Rapid-fire quiz closed by a non-speech buzzer.
Rapid-fire quiz closed by a non-speech buzzer.
Scene-level prompt with a mid-utterance ambient interruption and paralinguistic events.
Scene-level prompt with a mid-utterance ambient interruption and paralinguistic events.

The paper also notes that the prompt format supports multiple references per speaker, which can help characterize a voice more richly. This capability is a direct consequence of the reference-latent concatenation design: the scene prompt can name a reference index, and that reference can itself be backed by more than one clip during synthesis.

Limitations and Scope

The paper is explicit about the practical limits inherited from the backbone. First, generation is capped at 20 seconds. Second, the model is limited to $K_{\max} = 3$ reference speakers, and the self-attention sequence length grows linearly with the number of references. The authors argue that these are soft constraints rather than fundamental barriers, especially for an audio-only backbone where token counts are much lower than in video.

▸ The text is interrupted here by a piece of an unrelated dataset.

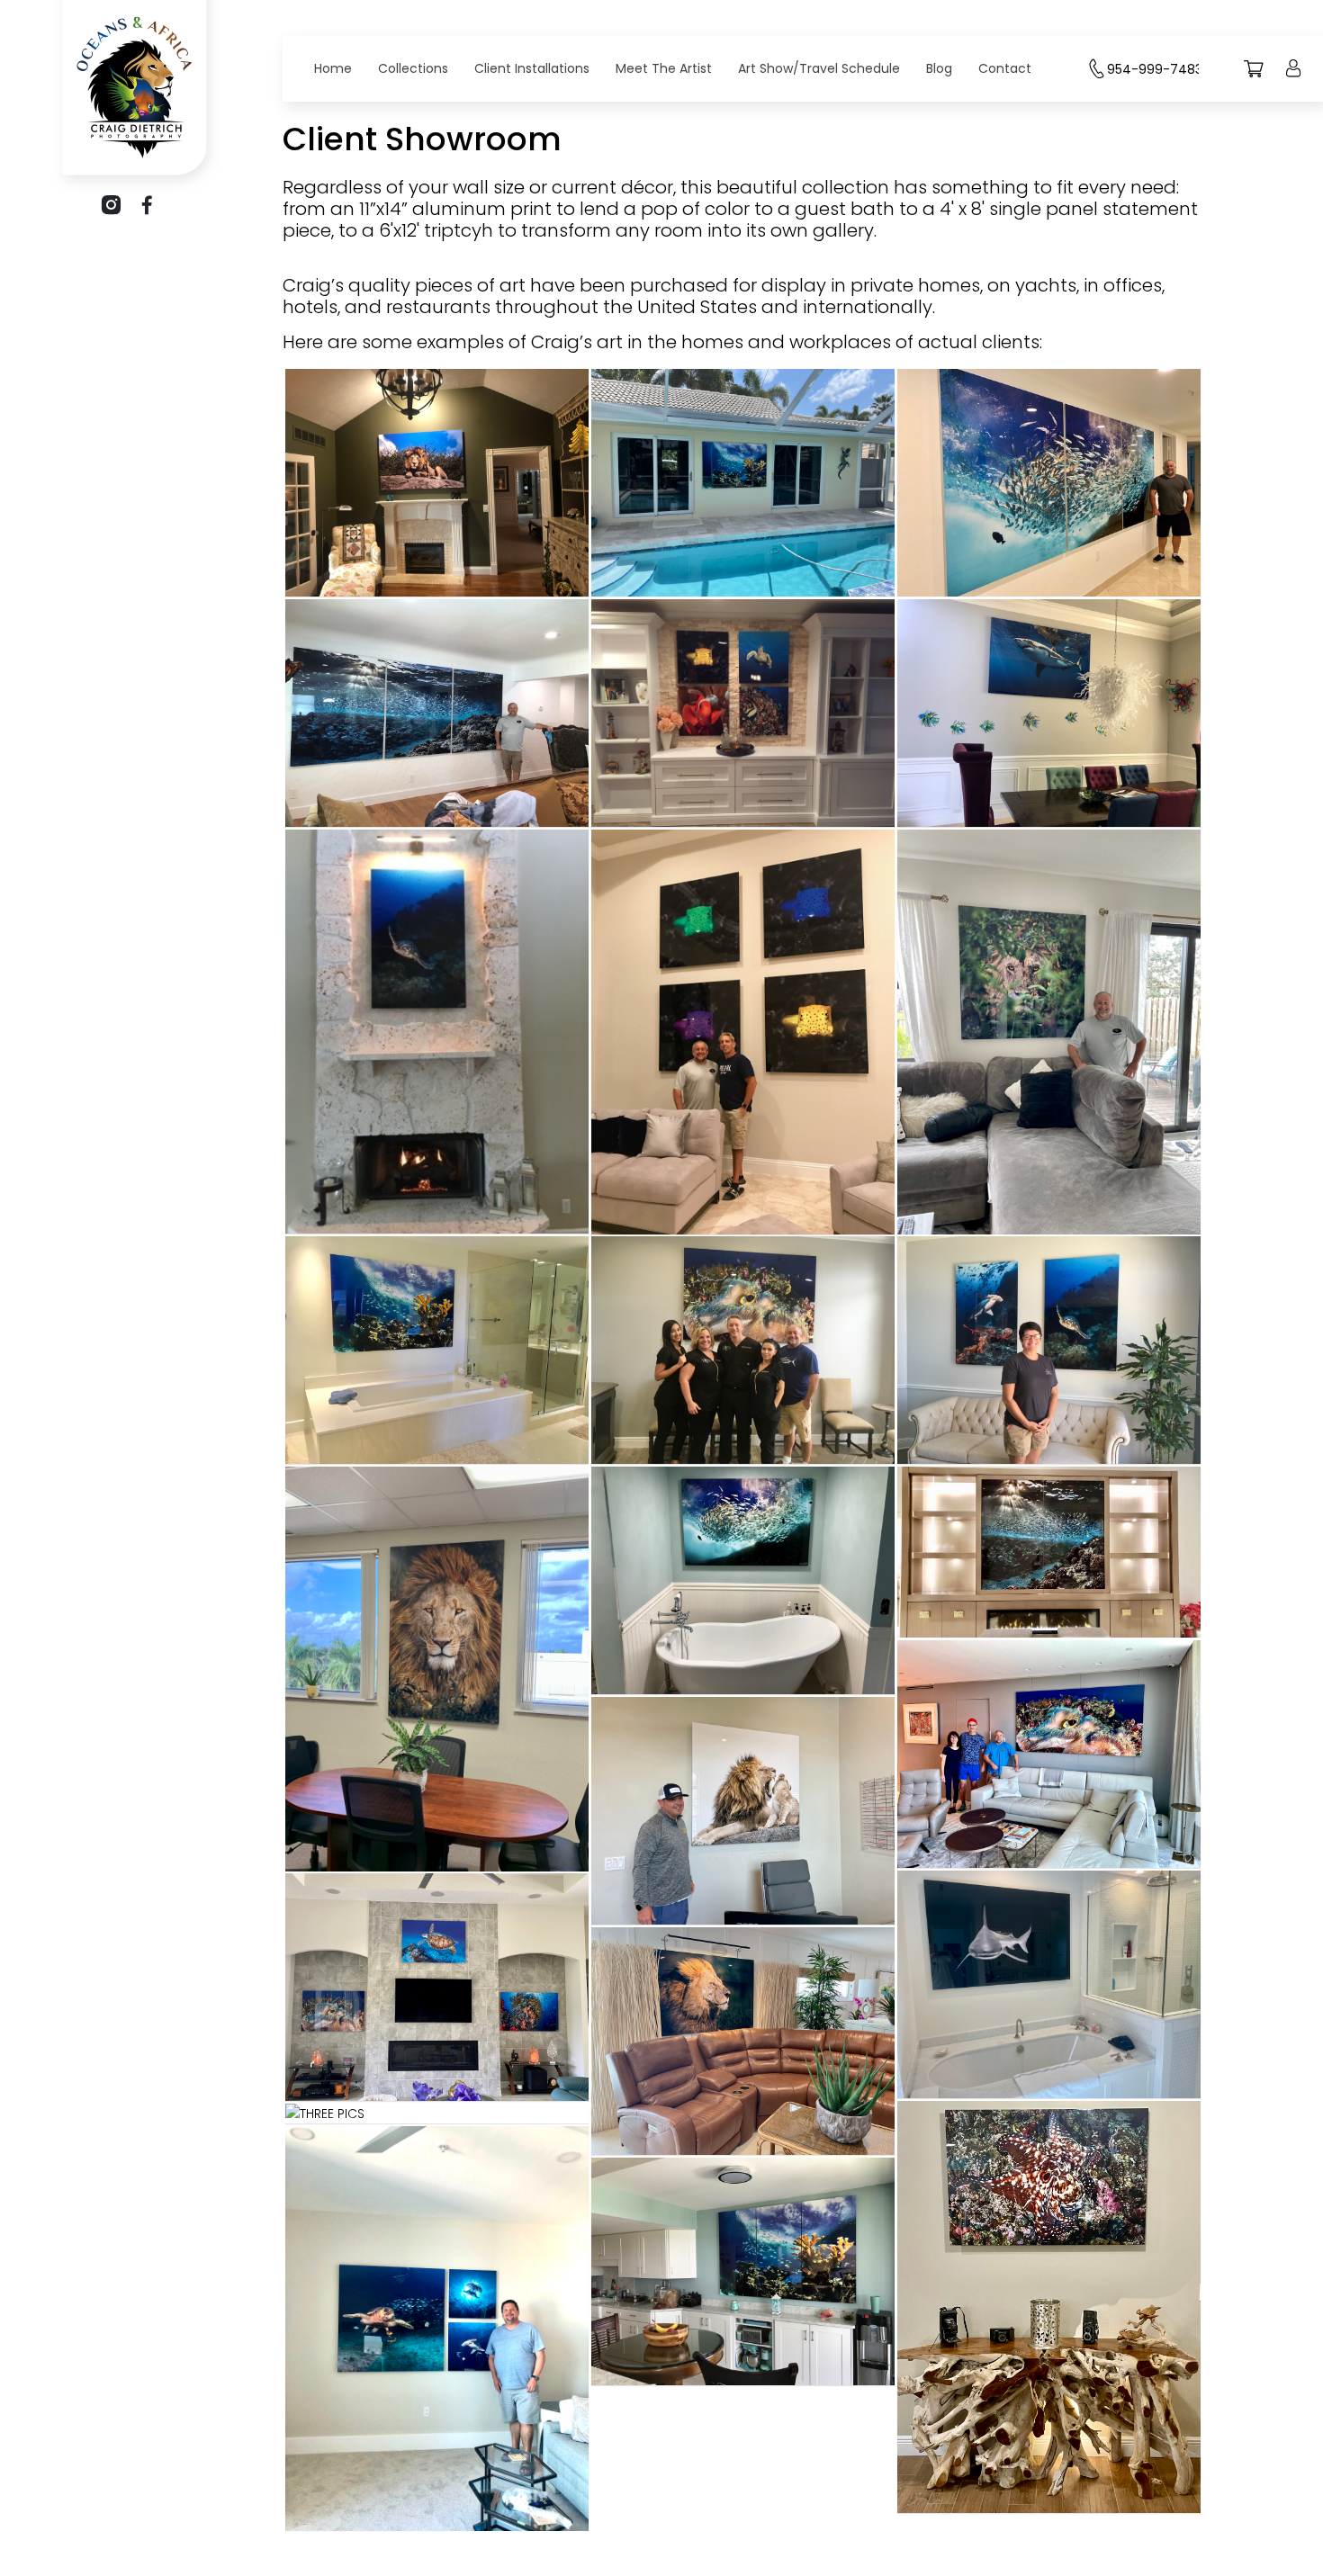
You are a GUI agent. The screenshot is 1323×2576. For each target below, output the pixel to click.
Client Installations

A third limitation is more fundamental to flow matching: the generation duration must be set before sampling, so duration control still relies on heuristics or user input. This is not unique to ScenA, but it constrains how the system can be deployed in interactive settings.

The discussion section also generalizes the reference-shortcut diagnosis beyond audio. The authors argue that any reference-conditioned flow-matching system with clean references concatenated to a noised target can be vulnerable when the target remains similarity-discriminable at moderate noise and the training schedule over-samples that regime. They suggest that the high-noise-biased fix may transfer to image and video reference conditioning, though they do not validate that claim experimentally here.

Technical Takeaways

  • ScenA reframes multi-speaker generation as a single audio-scene synthesis problem conditioned on a free-form prompt plus multiple reference clips.
  • The architecture is deliberately minimal: concatenate clean reference latents with the noised target, add a slot-identity signal, and let the transformer learn the binding.
  • The main failure mode is the reference shortcut, where the model uses acoustic similarity rather than the prompt to match references to the target.
  • A high-noise-biased timestep distribution is the key fix, because it forces the model to rely on the prompt during the part of denoising that determines global speaker assignment.
  • On CoVoMix2-Dialogue-20s and WildRef, ScenA leads the binding metrics and is preferred by human listeners over all compared baselines.
  • The method’s strongest qualitative advantage is that it can generate conversational audio with overlapping speech and ambient sound, instead of just clean concatenated utterances.